Yuvarlak Masa toplantısının konuğu Ankara Sanayi Odası (ASO) 17 numaralı Alüminyum Doğrama İmalat Sanayi Komitesi oldu. Hemen hemen tüm sektörlerde olduğu gibi alüminyum sektöründe faaliyet gösteren sanayiciler de başta kalifiye olmak üzere ‘eleman’ bulmaktaki güçlüklerden bahsettiler. Komite üyeleri tıpkı futbolcu gibi kalifiye eleman transferlerinin de başladığının altını çizerken, Avrupa’ya yönelik lojistik maliyetlerinin de Doğu Avrupa’dan giden ürünlerin birkaç katı olmasından yakındılar. Sanayiciler, özellikle patent sisteminin de mevcut patentleri korumakta yetersiz kaldığını bildirdiler.

Kaynak ustası beyaz yakalıdan çok kazanıyor         
Yıllardan beri konuştuğumuz gibi, üretimde çalışacak kalifiye usta, yardımcı ve formen gibi, hatta lazer operatörü, CNC operatörü, rooter operatörü gibi, bunları çalıştırabilecek kalitede eleman bulmamız çok zorlaştı, hatta bunlar artık futbolcu gibi transfer edilmeye başlandı. Yani şu anda bir kaynak ustasının maaşı beyaz yakalının üstünde. Burada en önemli konu, sektörel bazda hep “eğitimin önü açılsın” diyoruz ama meslek liseleri veya meslek yüksekokullarından çıkan insanların da muhakkak üniversite sınavına girerek yine beyaz yakalı olmak için önleri açılıyor, öyle bir çalışma var.         

İkincisi de, bu ücretlerin şu andaki döviz bazındaki seviyelerine baktığımızda, yani sadece çalışanın net ücreti değil, aynı zamanda bunların SGK’si, muhtasarı, yemek maliyetleri, ulaşım maliyetlerini içine koyduğumuzda bendeki rakam yaklaşık olarak 1.500-1.600 dolarlara geliyor.     

Geçmişimizde ihracatta ucuz işçilikten dolayı birtakım avantajlar vardı ama şu anda döviz bazında Türkiye’deki işçilik maliyetleri çok yükselmeye başladı.

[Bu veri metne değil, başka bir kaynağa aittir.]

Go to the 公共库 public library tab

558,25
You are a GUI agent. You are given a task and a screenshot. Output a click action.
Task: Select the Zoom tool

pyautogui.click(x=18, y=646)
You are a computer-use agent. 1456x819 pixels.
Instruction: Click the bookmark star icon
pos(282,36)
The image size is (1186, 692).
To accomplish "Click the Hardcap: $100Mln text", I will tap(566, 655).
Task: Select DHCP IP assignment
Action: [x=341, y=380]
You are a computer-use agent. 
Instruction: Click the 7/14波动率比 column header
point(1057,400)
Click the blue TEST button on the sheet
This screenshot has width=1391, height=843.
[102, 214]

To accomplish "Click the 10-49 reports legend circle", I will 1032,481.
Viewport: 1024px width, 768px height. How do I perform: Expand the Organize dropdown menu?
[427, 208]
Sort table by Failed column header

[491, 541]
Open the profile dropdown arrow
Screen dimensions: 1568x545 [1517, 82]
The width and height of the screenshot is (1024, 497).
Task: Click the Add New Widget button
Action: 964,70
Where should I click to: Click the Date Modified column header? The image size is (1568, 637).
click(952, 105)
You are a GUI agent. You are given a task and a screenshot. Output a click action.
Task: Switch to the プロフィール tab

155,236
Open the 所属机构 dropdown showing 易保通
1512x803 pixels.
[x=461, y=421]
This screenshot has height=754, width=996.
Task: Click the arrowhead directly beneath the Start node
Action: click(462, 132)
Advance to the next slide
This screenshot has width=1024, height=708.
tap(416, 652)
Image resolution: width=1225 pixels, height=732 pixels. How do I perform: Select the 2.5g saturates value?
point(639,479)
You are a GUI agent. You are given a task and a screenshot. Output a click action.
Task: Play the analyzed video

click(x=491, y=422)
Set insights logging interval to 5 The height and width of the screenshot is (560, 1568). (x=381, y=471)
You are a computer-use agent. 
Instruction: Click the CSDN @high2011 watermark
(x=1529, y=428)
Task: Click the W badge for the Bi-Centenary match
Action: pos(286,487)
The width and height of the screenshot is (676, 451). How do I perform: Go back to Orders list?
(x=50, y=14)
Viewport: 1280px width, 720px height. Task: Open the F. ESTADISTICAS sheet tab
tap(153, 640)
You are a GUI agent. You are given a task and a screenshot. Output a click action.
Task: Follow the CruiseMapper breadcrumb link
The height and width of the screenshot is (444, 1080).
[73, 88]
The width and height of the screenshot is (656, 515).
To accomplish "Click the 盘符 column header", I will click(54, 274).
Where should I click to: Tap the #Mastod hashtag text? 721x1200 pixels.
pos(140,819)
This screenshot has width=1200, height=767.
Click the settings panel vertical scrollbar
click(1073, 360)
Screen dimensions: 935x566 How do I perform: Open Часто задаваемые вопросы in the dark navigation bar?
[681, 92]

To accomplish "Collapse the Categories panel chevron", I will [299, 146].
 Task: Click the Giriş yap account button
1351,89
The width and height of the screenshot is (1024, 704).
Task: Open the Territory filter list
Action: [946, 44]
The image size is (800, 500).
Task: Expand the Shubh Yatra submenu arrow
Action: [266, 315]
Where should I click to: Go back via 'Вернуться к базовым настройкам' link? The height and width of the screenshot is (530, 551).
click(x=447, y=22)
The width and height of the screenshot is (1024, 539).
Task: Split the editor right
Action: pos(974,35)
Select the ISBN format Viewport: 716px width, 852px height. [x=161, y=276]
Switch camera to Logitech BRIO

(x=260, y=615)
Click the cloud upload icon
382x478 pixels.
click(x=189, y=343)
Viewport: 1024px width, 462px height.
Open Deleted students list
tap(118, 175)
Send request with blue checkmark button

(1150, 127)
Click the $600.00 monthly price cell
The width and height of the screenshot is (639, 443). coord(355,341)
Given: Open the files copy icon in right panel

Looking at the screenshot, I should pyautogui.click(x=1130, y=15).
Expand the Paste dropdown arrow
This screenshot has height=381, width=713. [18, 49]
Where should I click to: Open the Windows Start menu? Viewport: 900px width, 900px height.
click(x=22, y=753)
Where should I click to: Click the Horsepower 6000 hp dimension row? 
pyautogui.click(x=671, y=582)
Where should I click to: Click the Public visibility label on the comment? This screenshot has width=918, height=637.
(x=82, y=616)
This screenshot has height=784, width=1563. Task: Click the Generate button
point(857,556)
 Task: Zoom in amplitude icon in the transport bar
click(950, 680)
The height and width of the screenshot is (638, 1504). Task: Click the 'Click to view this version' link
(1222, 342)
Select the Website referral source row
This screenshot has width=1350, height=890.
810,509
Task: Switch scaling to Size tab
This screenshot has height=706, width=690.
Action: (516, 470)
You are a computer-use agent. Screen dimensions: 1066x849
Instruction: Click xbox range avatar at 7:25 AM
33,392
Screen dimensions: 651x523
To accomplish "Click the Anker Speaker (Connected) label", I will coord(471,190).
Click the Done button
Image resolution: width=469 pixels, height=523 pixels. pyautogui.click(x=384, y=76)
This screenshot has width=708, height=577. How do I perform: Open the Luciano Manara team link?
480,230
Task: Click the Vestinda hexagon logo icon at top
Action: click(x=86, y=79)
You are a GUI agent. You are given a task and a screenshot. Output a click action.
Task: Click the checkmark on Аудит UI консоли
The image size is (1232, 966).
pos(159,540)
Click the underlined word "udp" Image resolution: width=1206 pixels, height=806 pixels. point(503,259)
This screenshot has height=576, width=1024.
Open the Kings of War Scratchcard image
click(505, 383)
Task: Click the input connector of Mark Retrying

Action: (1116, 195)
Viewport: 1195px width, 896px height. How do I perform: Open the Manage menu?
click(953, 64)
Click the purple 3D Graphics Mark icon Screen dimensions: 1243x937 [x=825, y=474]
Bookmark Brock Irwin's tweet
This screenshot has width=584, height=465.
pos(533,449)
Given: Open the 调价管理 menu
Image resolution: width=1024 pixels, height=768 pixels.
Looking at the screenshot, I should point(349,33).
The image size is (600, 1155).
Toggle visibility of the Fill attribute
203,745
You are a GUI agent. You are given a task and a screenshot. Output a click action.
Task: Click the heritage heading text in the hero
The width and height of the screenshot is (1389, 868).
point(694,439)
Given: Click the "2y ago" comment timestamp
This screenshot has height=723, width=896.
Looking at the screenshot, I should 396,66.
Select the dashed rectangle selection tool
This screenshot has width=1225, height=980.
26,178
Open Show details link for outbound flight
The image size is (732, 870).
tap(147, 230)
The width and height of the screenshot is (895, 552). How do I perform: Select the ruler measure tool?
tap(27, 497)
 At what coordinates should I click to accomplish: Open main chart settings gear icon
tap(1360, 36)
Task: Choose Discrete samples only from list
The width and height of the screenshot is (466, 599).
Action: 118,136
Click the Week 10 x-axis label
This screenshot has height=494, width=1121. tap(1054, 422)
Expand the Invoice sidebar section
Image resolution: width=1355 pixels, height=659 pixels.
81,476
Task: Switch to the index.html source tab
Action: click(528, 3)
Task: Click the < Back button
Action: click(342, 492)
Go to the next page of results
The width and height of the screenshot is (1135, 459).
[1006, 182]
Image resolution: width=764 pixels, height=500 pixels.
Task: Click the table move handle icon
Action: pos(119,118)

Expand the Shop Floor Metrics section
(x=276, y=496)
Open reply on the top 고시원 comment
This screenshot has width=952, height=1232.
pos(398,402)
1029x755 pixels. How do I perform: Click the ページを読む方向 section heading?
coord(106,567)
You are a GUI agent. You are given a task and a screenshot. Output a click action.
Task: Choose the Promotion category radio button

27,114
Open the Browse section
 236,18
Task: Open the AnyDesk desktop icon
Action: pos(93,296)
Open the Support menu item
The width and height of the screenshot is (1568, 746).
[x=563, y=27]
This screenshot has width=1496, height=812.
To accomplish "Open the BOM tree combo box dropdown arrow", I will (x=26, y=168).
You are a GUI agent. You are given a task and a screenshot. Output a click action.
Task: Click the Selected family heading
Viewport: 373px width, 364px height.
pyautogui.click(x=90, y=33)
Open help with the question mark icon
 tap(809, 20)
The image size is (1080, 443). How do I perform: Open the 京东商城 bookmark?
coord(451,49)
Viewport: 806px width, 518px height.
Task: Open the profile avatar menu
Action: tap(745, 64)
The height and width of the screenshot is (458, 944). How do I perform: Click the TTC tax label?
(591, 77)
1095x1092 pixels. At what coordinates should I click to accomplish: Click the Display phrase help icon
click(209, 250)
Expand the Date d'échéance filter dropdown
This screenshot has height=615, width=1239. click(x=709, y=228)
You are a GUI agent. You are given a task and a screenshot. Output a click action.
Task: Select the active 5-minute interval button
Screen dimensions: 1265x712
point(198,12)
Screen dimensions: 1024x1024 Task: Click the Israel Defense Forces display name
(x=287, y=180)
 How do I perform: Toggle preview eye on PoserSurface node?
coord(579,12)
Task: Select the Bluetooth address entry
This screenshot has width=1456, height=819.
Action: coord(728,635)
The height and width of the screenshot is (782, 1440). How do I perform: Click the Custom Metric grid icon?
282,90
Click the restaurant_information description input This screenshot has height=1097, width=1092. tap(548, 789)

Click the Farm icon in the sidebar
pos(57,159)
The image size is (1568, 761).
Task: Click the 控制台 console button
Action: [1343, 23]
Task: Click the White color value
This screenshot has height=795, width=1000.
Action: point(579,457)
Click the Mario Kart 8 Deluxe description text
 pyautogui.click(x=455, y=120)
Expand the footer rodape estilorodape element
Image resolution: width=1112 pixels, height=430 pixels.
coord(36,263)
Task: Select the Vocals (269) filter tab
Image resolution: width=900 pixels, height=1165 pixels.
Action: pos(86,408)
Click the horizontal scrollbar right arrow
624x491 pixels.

Doğu Avrupa’dan 1400 Euro’ya giden TIR bizden 5000 Euro’ya gidiyor
Türkiye’nin ihracata ihtiyacı var yani ihracat yapmak istiyoruz hepimiz ama sektörel bazda, hem işçilik maliyetlerinde yükseliş hem de özellikle, Avrupa Birliği’nin malların serbest dolaşımında herhangi bir kotası yok. Ama bu karbon emisyonu belki de bahane edilerek Türkiye’ye transport kotası uygulanıyor. Dolayısıyla, Türkiye’den Orta Avrupa’ya giden bir TIR belki bir ayda geliş gidiş yapabiliyor bu kotadan dolayı. Bu da şöyle ilginç bir maliyete neden oluyor: İstanbul’un hemen yanında bir Doğu Avrupa ülkesinden çıkan TIR Orta Avrupa’ya 1.400-1.500 Euro’ya giderken, Türkiye’den, İstanbul’dan çıkardığınız TIR Orta Avrupa’daki aynı lokasyona 4.500- 4.600 Euro’ya gidiyor hatta bazı dönemlerde 5.000 Euro’ya kadar çıkabiliyor.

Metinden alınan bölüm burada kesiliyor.